Text section:
Re: Ungnomifying the control center



Rodrigo Moya wrote on 31/10/08 10:48:
> 
> On Thu, 2008-10-30 at 14:04 -0400, William Jon McCann wrote:
>...
>> Cool.  Is the "we" Sun?  I think a lot of us have the same desire.
>> Would be good to work together on this.  Matthew has already started
>> putting up some ideas and research:
>> http://live.gnome.org/SystemSettings
>...
> as for the UI, the problems in libslab (used by the current g-c-c shell)
> is speed and some dependencies (bonobo) that should be removed. The UI
> design got a lot of usability testing during its development, so unless
> you want to try something totally different, the libslab UI is the way
> to go IMO. From that we could do some more usability tests and try
> fixing the problems found. So I hope you're not starting from scratch.
>...

Entries provided:
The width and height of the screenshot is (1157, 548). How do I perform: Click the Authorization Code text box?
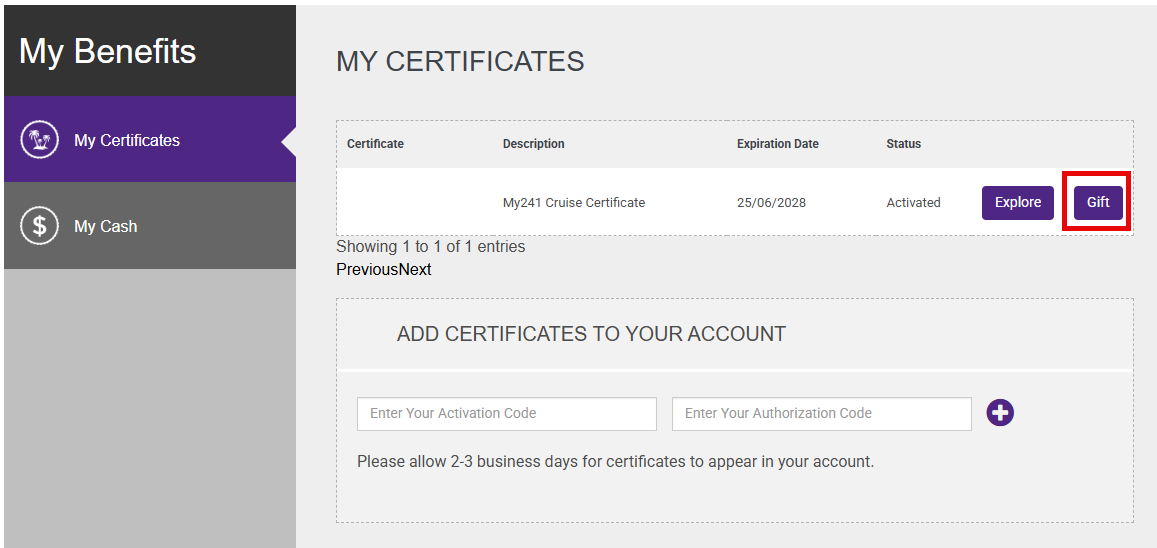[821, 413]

* * *

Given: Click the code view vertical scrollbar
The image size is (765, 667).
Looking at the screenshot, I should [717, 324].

Stated problem 1: According to the control center message, what problems does libslab have?
Stated problem 2: Proceed with the control center message, writing on from its last sentence.
The records are separate material that has nothing to do with the control center message.

Right answer 1: Speed and some dependencies, such as bonobo, that should be removed.

Right answer 2:
As I wrote on the wiki page, the basic interaction problem with the
g-c-c shell is that "it is slower to use, especially for people who have
become accustomed to the 'Preferences' and 'Administration' menus: they
need to wait for the launcher window to open before separately launching
the appropriate settings window, and they need to close it separately
when they finish."

KDE, Mac OS, and (partly) Windows Vista solve this -- and I think Gnome
should solve this too -- by presenting modules/panes/panels directly
inside the main window. That way, opening a particular group of settings
doesn't increase the number of things you need to close afterward. And a
cross-reference (e.g. Screen Saver -> Power Management) doesn't increase
the number of things you need to close afterward either.

Doing this well would require, in turn, defining a standard size (or at
least a standard width) for all panels. Otherwise one of two things
would happen: (1) large panels would scroll nastily inside a small
window (as they do in KDE), or (2) the window would alarmingly resize
itself in both directions as you moved from one panel to another.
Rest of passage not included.